Repeat the records exactly. Every line must match.

Data excerpts
___
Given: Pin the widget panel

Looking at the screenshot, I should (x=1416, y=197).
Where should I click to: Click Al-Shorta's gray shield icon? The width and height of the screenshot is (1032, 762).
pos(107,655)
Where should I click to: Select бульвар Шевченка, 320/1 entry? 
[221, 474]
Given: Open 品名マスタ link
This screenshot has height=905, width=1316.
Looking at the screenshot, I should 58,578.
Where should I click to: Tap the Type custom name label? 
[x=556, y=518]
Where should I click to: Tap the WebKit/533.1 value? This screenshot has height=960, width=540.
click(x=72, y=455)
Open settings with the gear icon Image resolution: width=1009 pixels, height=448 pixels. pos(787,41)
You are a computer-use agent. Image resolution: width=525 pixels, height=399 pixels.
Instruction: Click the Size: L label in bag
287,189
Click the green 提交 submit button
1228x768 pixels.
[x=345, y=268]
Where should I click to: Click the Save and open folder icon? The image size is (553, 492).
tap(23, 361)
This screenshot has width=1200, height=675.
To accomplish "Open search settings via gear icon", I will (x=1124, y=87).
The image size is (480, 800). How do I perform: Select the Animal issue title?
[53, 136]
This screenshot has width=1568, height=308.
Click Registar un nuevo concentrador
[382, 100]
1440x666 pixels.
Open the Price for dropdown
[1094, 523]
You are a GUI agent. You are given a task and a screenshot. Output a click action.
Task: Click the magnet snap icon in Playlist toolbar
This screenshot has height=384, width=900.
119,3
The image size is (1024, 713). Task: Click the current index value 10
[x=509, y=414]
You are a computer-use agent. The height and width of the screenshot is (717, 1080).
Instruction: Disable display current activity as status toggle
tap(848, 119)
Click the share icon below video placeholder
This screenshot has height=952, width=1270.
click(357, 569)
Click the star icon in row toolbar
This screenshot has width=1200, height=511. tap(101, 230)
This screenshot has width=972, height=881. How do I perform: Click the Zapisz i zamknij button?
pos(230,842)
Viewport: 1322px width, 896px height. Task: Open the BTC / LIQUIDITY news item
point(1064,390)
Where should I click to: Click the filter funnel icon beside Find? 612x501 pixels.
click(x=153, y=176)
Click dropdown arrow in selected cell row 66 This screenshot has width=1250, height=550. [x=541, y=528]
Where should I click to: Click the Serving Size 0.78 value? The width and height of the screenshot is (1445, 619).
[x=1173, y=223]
___
**RESULT FOR THIS EXERCISE:**
Given: Pin the widget panel

Looking at the screenshot, I should (x=1416, y=197).
Where should I click to: Click Al-Shorta's gray shield icon? The width and height of the screenshot is (1032, 762).
pos(107,655)
Where should I click to: Select бульвар Шевченка, 320/1 entry? 
[221, 474]
Given: Open 品名マスタ link
This screenshot has height=905, width=1316.
Looking at the screenshot, I should 58,578.
Where should I click to: Tap the Type custom name label? 
[x=556, y=518]
Where should I click to: Tap the WebKit/533.1 value? This screenshot has height=960, width=540.
click(x=72, y=455)
Open settings with the gear icon Image resolution: width=1009 pixels, height=448 pixels. pos(787,41)
You are a computer-use agent. Image resolution: width=525 pixels, height=399 pixels.
Instruction: Click the Size: L label in bag
287,189
Click the green 提交 submit button
1228x768 pixels.
[x=345, y=268]
Where should I click to: Click the Save and open folder icon? The image size is (553, 492).
tap(23, 361)
This screenshot has width=1200, height=675.
To accomplish "Open search settings via gear icon", I will (x=1124, y=87).
The image size is (480, 800). How do I perform: Select the Animal issue title?
[53, 136]
This screenshot has width=1568, height=308.
Click Registar un nuevo concentrador
[382, 100]
1440x666 pixels.
Open the Price for dropdown
[1094, 523]
You are a GUI agent. You are given a task and a screenshot. Output a click action.
Task: Click the magnet snap icon in Playlist toolbar
This screenshot has height=384, width=900.
119,3
The image size is (1024, 713). Task: Click the current index value 10
[x=509, y=414]
You are a computer-use agent. The height and width of the screenshot is (717, 1080).
Instruction: Disable display current activity as status toggle
tap(848, 119)
Click the share icon below video placeholder
This screenshot has height=952, width=1270.
click(357, 569)
Click the star icon in row toolbar
This screenshot has width=1200, height=511. tap(101, 230)
This screenshot has width=972, height=881. How do I perform: Click the Zapisz i zamknij button?
pos(230,842)
Viewport: 1322px width, 896px height. Task: Open the BTC / LIQUIDITY news item
point(1064,390)
Where should I click to: Click the filter funnel icon beside Find? 612x501 pixels.
click(x=153, y=176)
Click dropdown arrow in selected cell row 66 This screenshot has width=1250, height=550. [x=541, y=528]
Where should I click to: Click the Serving Size 0.78 value? The width and height of the screenshot is (1445, 619).
[x=1173, y=223]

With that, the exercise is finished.